Nor did it include dead bird feasts with side dishes that were never seen at any other time of year (oyster casserole?), the pomp and ceremony at church (culminating in a candle light Christmas Eve service) or the choice schwag from Santa.

It wasn’t until I went off to college, and later found work in cities far away that Christmas became a holiday I truly looked forward to. My friends, too, were scattered from coast to coast, and one year we got together an evening after Christmas and before New Year’s in the basement of the house I grew up in. It was a low-key affair with lots stories—some old, some new—and an abundance of laughter.

We got together again the next year and the next, and then mom and dad divorced, but dad got the house so the Christmas gatherings continued. Kurt Vonnegut would have called my dad a grandmaster Bokononist whose events were a karass waiting to happen. Forget six degrees of separation, my dad, Rufus, averaged three from most folks. You could easily find a connection to him with only one or two other people if you lived or worked within 500 miles of Independence, Missouri.

> Provided data:
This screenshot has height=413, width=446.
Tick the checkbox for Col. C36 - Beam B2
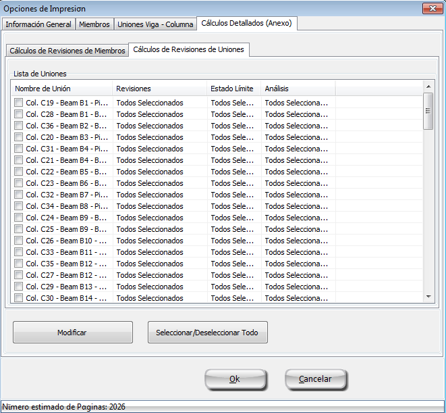19,126
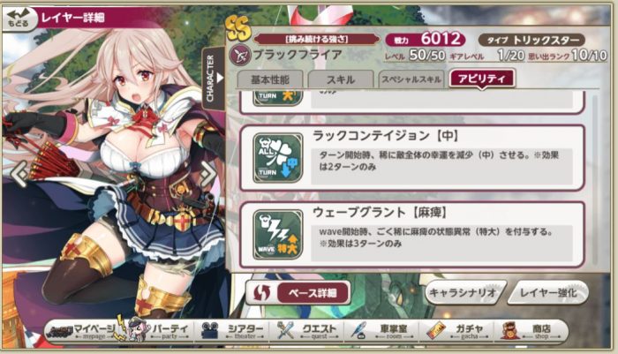Show the next character with the right arrow
Image resolution: width=618 pixels, height=354 pixels.
coord(208,173)
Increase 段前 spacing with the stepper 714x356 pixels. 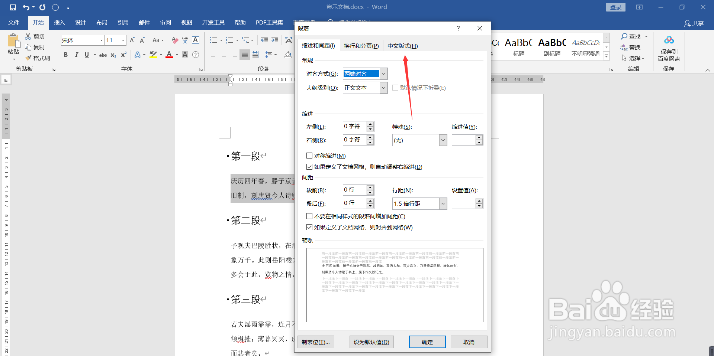(370, 188)
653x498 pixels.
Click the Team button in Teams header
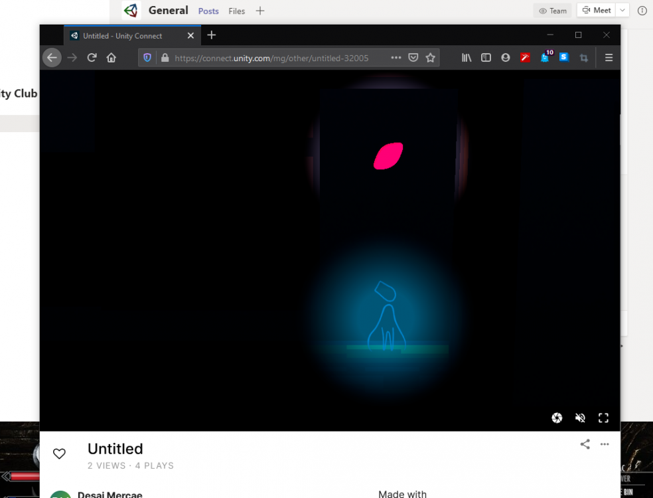(553, 11)
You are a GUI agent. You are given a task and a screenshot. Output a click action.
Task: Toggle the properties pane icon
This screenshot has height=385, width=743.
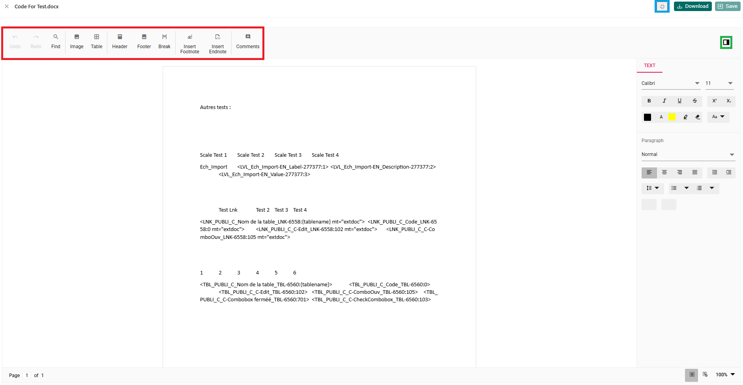[x=726, y=43]
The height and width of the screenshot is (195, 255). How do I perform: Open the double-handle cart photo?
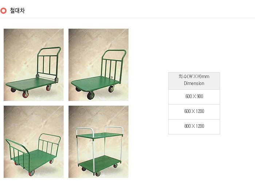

> Given request: Write out the part of the Christmas passage that begins at the words "It wasn’t until" and stops after "abundance of laughter.". Rely only on the passage about Christmas gatherings.

> Written answer:
It wasn’t until I went off to college, and later found work in cities far away that Christmas became a holiday I truly looked forward to. My friends, too, were scattered from coast to coast, and one year we got together an evening after Christmas and before New Year’s in the basement of the house I grew up in. It was a low-key affair with lots stories—some old, some new—and an abundance of laughter.